WHAT TO DO: Each entry below is to be extracted exactly.

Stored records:
----------

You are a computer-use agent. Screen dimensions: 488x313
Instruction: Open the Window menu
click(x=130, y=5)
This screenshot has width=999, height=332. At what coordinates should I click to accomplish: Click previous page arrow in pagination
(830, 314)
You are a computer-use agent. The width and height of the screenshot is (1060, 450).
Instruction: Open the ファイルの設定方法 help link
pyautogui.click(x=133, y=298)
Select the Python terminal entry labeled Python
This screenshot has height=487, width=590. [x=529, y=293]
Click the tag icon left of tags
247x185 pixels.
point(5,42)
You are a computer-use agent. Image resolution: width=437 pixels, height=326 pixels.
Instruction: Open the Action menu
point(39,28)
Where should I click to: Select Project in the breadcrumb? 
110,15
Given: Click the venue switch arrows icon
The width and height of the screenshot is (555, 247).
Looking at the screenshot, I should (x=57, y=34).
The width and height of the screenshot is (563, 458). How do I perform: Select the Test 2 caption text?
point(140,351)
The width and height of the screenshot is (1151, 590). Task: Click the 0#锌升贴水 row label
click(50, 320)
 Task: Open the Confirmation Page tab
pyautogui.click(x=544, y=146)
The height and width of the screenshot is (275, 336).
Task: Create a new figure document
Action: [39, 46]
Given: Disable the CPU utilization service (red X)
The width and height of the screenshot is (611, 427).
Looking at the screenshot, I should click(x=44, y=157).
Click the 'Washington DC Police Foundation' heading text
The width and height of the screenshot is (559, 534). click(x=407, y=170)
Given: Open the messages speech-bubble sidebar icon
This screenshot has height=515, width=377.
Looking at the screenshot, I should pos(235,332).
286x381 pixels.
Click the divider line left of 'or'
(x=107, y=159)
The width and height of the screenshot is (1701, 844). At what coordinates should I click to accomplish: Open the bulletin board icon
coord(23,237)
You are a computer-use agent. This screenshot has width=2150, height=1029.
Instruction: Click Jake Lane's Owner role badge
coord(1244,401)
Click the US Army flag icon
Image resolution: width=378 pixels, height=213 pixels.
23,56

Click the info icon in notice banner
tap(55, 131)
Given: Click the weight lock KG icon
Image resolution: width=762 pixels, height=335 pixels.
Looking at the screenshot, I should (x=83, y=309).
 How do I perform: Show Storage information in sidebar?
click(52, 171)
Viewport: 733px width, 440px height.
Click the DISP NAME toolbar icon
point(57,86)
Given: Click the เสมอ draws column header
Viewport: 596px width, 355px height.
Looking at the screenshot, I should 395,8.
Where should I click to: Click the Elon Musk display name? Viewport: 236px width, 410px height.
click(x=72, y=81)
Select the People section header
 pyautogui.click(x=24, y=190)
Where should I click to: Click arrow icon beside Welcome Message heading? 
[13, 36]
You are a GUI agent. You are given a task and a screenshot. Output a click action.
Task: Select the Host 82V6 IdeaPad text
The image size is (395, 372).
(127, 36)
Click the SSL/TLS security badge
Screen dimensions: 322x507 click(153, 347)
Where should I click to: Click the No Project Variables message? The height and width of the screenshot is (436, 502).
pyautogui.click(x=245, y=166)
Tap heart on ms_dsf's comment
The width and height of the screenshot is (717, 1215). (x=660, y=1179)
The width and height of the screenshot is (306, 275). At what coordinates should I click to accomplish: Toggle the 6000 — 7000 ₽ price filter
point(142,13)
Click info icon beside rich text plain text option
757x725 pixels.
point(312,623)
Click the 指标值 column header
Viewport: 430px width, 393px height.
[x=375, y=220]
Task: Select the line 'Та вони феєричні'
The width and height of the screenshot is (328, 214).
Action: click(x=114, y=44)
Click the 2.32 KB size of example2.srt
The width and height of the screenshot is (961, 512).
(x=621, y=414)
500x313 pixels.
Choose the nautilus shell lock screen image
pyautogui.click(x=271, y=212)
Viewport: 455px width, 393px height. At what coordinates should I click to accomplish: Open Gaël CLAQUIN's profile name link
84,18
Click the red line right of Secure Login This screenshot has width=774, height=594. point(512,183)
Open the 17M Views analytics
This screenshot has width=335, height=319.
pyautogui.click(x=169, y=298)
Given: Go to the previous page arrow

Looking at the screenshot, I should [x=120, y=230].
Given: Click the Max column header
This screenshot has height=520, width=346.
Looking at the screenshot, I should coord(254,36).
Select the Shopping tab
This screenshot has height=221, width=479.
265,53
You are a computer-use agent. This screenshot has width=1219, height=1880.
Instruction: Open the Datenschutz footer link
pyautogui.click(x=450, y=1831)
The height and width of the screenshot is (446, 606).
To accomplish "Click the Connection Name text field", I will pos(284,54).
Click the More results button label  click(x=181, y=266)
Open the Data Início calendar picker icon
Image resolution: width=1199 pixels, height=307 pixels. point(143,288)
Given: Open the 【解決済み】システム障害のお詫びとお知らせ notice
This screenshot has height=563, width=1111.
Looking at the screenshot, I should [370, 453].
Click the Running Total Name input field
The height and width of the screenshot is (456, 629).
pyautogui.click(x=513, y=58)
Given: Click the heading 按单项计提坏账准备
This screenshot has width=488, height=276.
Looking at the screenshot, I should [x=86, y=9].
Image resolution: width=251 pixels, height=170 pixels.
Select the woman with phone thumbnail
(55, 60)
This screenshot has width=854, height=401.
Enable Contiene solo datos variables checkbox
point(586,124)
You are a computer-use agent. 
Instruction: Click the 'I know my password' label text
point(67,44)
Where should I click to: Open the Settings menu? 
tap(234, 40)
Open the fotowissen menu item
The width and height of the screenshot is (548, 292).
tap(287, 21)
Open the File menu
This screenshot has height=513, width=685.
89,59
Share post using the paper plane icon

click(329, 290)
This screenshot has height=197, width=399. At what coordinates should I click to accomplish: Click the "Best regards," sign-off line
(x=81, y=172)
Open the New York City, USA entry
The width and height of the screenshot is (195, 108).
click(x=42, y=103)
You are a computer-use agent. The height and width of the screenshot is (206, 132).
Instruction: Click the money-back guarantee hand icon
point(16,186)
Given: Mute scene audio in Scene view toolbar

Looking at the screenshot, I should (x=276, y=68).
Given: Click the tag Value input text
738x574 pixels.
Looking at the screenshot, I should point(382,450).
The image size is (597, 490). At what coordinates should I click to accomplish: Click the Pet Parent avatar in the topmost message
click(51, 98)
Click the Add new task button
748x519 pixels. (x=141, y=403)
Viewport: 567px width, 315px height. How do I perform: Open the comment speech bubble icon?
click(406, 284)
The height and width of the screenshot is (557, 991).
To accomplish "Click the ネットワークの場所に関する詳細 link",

----------

SOLUTION FOR THIS PROBLEM:
You are a computer-use agent. Screen dimensions: 488x313
Instruction: Open the Window menu
click(x=130, y=5)
This screenshot has width=999, height=332. At what coordinates should I click to accomplish: Click previous page arrow in pagination
(830, 314)
You are a computer-use agent. The width and height of the screenshot is (1060, 450).
Instruction: Open the ファイルの設定方法 help link
pyautogui.click(x=133, y=298)
Select the Python terminal entry labeled Python
This screenshot has height=487, width=590. [x=529, y=293]
Click the tag icon left of tags
247x185 pixels.
point(5,42)
You are a computer-use agent. Image resolution: width=437 pixels, height=326 pixels.
Instruction: Open the Action menu
point(39,28)
Where should I click to: Select Project in the breadcrumb? 
110,15
Given: Click the venue switch arrows icon
The width and height of the screenshot is (555, 247).
Looking at the screenshot, I should (x=57, y=34).
The width and height of the screenshot is (563, 458). How do I perform: Select the Test 2 caption text?
point(140,351)
The width and height of the screenshot is (1151, 590). Task: Click the 0#锌升贴水 row label
click(50, 320)
 Task: Open the Confirmation Page tab
pyautogui.click(x=544, y=146)
The height and width of the screenshot is (275, 336).
Task: Create a new figure document
Action: [39, 46]
Given: Disable the CPU utilization service (red X)
The width and height of the screenshot is (611, 427).
Looking at the screenshot, I should click(x=44, y=157).
Click the 'Washington DC Police Foundation' heading text
The width and height of the screenshot is (559, 534). click(x=407, y=170)
Given: Open the messages speech-bubble sidebar icon
This screenshot has height=515, width=377.
Looking at the screenshot, I should pos(235,332).
286x381 pixels.
Click the divider line left of 'or'
(x=107, y=159)
The width and height of the screenshot is (1701, 844). At what coordinates should I click to accomplish: Open the bulletin board icon
coord(23,237)
You are a computer-use agent. This screenshot has width=2150, height=1029.
Instruction: Click Jake Lane's Owner role badge
coord(1244,401)
Click the US Army flag icon
Image resolution: width=378 pixels, height=213 pixels.
23,56

Click the info icon in notice banner
tap(55, 131)
Given: Click the weight lock KG icon
Image resolution: width=762 pixels, height=335 pixels.
Looking at the screenshot, I should (x=83, y=309).
 How do I perform: Show Storage information in sidebar?
click(52, 171)
Viewport: 733px width, 440px height.
Click the DISP NAME toolbar icon
point(57,86)
Given: Click the เสมอ draws column header
Viewport: 596px width, 355px height.
Looking at the screenshot, I should 395,8.
Where should I click to: Click the Elon Musk display name? Viewport: 236px width, 410px height.
click(x=72, y=81)
Select the People section header
 pyautogui.click(x=24, y=190)
Where should I click to: Click arrow icon beside Welcome Message heading? 
[13, 36]
You are a GUI agent. You are given a task and a screenshot. Output a click action.
Task: Select the Host 82V6 IdeaPad text
The image size is (395, 372).
(127, 36)
Click the SSL/TLS security badge
Screen dimensions: 322x507 click(153, 347)
Where should I click to: Click the No Project Variables message? The height and width of the screenshot is (436, 502).
pyautogui.click(x=245, y=166)
Tap heart on ms_dsf's comment
The width and height of the screenshot is (717, 1215). (x=660, y=1179)
The width and height of the screenshot is (306, 275). At what coordinates should I click to accomplish: Toggle the 6000 — 7000 ₽ price filter
point(142,13)
Click info icon beside rich text plain text option
757x725 pixels.
point(312,623)
Click the 指标值 column header
Viewport: 430px width, 393px height.
[x=375, y=220]
Task: Select the line 'Та вони феєричні'
The width and height of the screenshot is (328, 214).
Action: click(x=114, y=44)
Click the 2.32 KB size of example2.srt
The width and height of the screenshot is (961, 512).
(x=621, y=414)
500x313 pixels.
Choose the nautilus shell lock screen image
pyautogui.click(x=271, y=212)
Viewport: 455px width, 393px height. At what coordinates should I click to accomplish: Open Gaël CLAQUIN's profile name link
84,18
Click the red line right of Secure Login This screenshot has width=774, height=594. point(512,183)
Open the 17M Views analytics
This screenshot has width=335, height=319.
pyautogui.click(x=169, y=298)
Given: Go to the previous page arrow

Looking at the screenshot, I should [x=120, y=230].
Given: Click the Max column header
This screenshot has height=520, width=346.
Looking at the screenshot, I should coord(254,36).
Select the Shopping tab
This screenshot has height=221, width=479.
265,53
You are a computer-use agent. This screenshot has width=1219, height=1880.
Instruction: Open the Datenschutz footer link
pyautogui.click(x=450, y=1831)
The height and width of the screenshot is (446, 606).
To accomplish "Click the Connection Name text field", I will pos(284,54).
Click the More results button label  click(x=181, y=266)
Open the Data Início calendar picker icon
Image resolution: width=1199 pixels, height=307 pixels. point(143,288)
Given: Open the 【解決済み】システム障害のお詫びとお知らせ notice
This screenshot has height=563, width=1111.
Looking at the screenshot, I should [370, 453].
Click the Running Total Name input field
The height and width of the screenshot is (456, 629).
pyautogui.click(x=513, y=58)
Given: Click the heading 按单项计提坏账准备
This screenshot has width=488, height=276.
Looking at the screenshot, I should [x=86, y=9].
Image resolution: width=251 pixels, height=170 pixels.
Select the woman with phone thumbnail
(55, 60)
This screenshot has width=854, height=401.
Enable Contiene solo datos variables checkbox
point(586,124)
You are a computer-use agent. 
Instruction: Click the 'I know my password' label text
point(67,44)
Where should I click to: Open the Settings menu? 
tap(234, 40)
Open the fotowissen menu item
The width and height of the screenshot is (548, 292).
tap(287, 21)
Open the File menu
This screenshot has height=513, width=685.
89,59
Share post using the paper plane icon

click(329, 290)
This screenshot has height=197, width=399. At what coordinates should I click to accomplish: Click the "Best regards," sign-off line
(x=81, y=172)
Open the New York City, USA entry
The width and height of the screenshot is (195, 108).
click(x=42, y=103)
You are a computer-use agent. The height and width of the screenshot is (206, 132).
Instruction: Click the money-back guarantee hand icon
point(16,186)
Given: Mute scene audio in Scene view toolbar

Looking at the screenshot, I should (x=276, y=68).
Given: Click the tag Value input text
738x574 pixels.
Looking at the screenshot, I should point(382,450).
The image size is (597, 490). At what coordinates should I click to accomplish: Click the Pet Parent avatar in the topmost message
click(51, 98)
Click the Add new task button
748x519 pixels. (x=141, y=403)
Viewport: 567px width, 315px height. How do I perform: Open the comment speech bubble icon?
click(406, 284)
The height and width of the screenshot is (557, 991).
To accomplish "Click the ネットワークの場所に関する詳細 link",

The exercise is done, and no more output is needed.